Mudança climática e lei fraca deixam cenários parecidos

Apesar de trabalhar com cenários diferentes de devastação futura, o estudo mostra que as perdas de produtividade ficam relativamente próximas nos dois quadros. Mesmo com o cumprimento da legislação ambiental, o revés é parecido com o da situação com muito desmatamento. No caso da pastagem, por exemplo, varia de 30% a 34%.

Giovana Girardi, O Estado de S.Paulo

10 Maio 2013 | 02h08

Os pesquisadores justificam que mesmo a redução progressiva do desmatamento que o País vem experimentando nos últimos anos não garante o fim da perda da vegetação.

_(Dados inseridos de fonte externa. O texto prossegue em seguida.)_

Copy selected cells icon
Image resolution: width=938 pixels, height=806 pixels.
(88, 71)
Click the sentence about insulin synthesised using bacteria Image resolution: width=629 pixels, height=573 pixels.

"Não há nenhuma garantia de que vai continuar caindo para sempre. Na verdade, como a gente diz no estudo, existem diversas razões pelas quais o desmatamento amazônico poderá aumentar, como a pressão para a expansão agrícola. E a legislação atual ainda dá muitas opções para desmatar. É uma questão de tempo", afirma Marcos Costa, da Universidade Federal de Viçosa.

O pesquisador Britaldo Soares-Filho, da Universidade Federal de Minas Gerais, explica que os cenários se tornam semelhantes também por força do impacto do aquecimento global. "É preciso combatê-lo e isso depende do resto do mundo."